Free groups on finite sets are essentially unique up to rank

Let F_1 and F_2 be free groups of finite rank. Prove that F_1 \cong F_2 if and only if they have the same rank. What facts do you need in order to extend this proof to infinite ranks (where the result is also true)?


First let A and B be sets and \theta : A \rightarrow B a bijection. Now by the universal property for free groups, there exists a unique group homomorphism \Phi : F(A) \rightarrow F(B) such that \Phi(a) = \theta(a) for all a \in A. Similarly, there exists a unique group homomorphism \Psi : F(B) \rightarrow F(A) such that \Psi(b) = \theta^{-1}(b) for all b \in B.

We claim that \Phi \circ \Psi = 1 and \Psi \circ \Phi = 1. To see this, note for instance that if w = a_1^{e_1} \cdots a_k^{e_k} \in F(A), then (\Psi \circ \Phi)(w) = (\Psi \circ \Phi)(a_1)^{e_1} \cdots (\Psi \circ \Phi)(a_k)^{e_k} = a_1^{e_1} \cdots a_k^{e_k} = w.

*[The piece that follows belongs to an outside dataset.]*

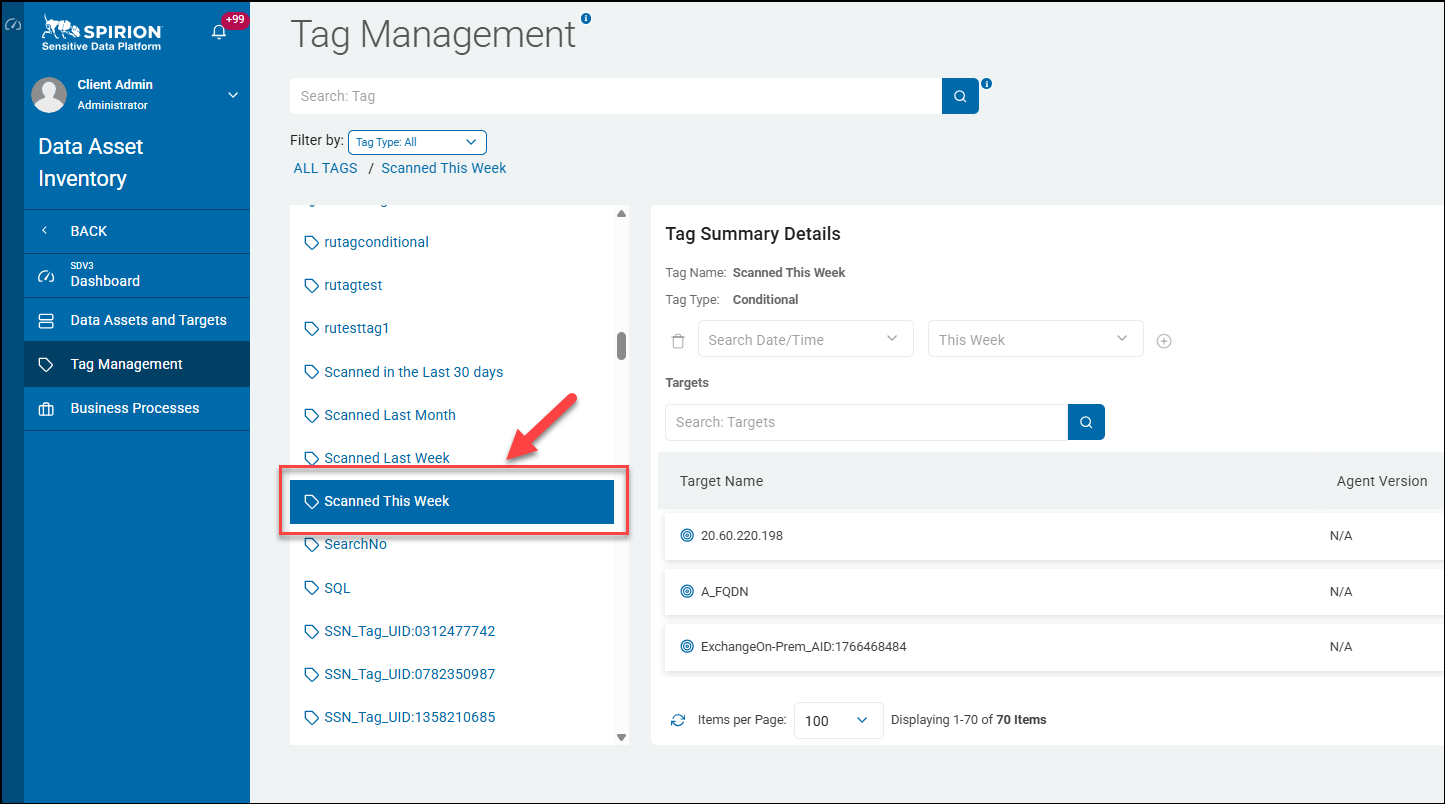Click the Targets search magnifier button
Screen dimensions: 1445x804
point(1086,422)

Since \Phi has a two-sided inverse, it is an isomorphism.

Thus if F_1 and F_2 are free groups of the same rank, then F_1 \cong F_2. (This part of the proof does not require that the rank be finite.)

For the next direction, we need a lemma.

Lemma: Suppose F is a free group of finite rank and that F = \langle S \rangle, where S is finite. Then there is a subset T \subseteq S such that F \cong F(T). Proof: We proceed by induction on |S|. Suppose |S| = 1. Since F is cyclic, we have F \cong F(S). Suppose now that the result holds for all free groups of finite rank and all generating sets of cardinality at most k. Let F be a free group of finite rank with F = \langle S \rangle and |S| = k+1. If F \cong F(S), then we’re done. Suppose not; then there exists an element x \in S such that x \in \langle S \setminus \{x\} \rangle. In particular, F = \langle S \setminus \{x\} \rangle. By the induction hypothesis, there is a subset T \subseteq S such that F \cong F(T). \square

Suppose now that F_1 and F_2 are free groups of finite rank and that \Phi : F_1 \rightarrow F_2 is an isomorphism. Suppose further that F_1 = F(S). Then F_2 = \Phi[F_1] = \Phi[\langle S \rangle] = \langle \Phi[S] \rangle. Since \Phi is a bijection, |\Phi[S]| = |S|. By the lemma, then, F_2 = F(T) for some subset T \subseteq S, and we have \mathsf{rank}(F_2) \leq \mathsf{rank}(F_1). Likewise using \Phi^{-1}, \mathsf{rank}(F_1) \leq \mathsf{rank}(F_2). Thus F_1 and F_2 have the same rank.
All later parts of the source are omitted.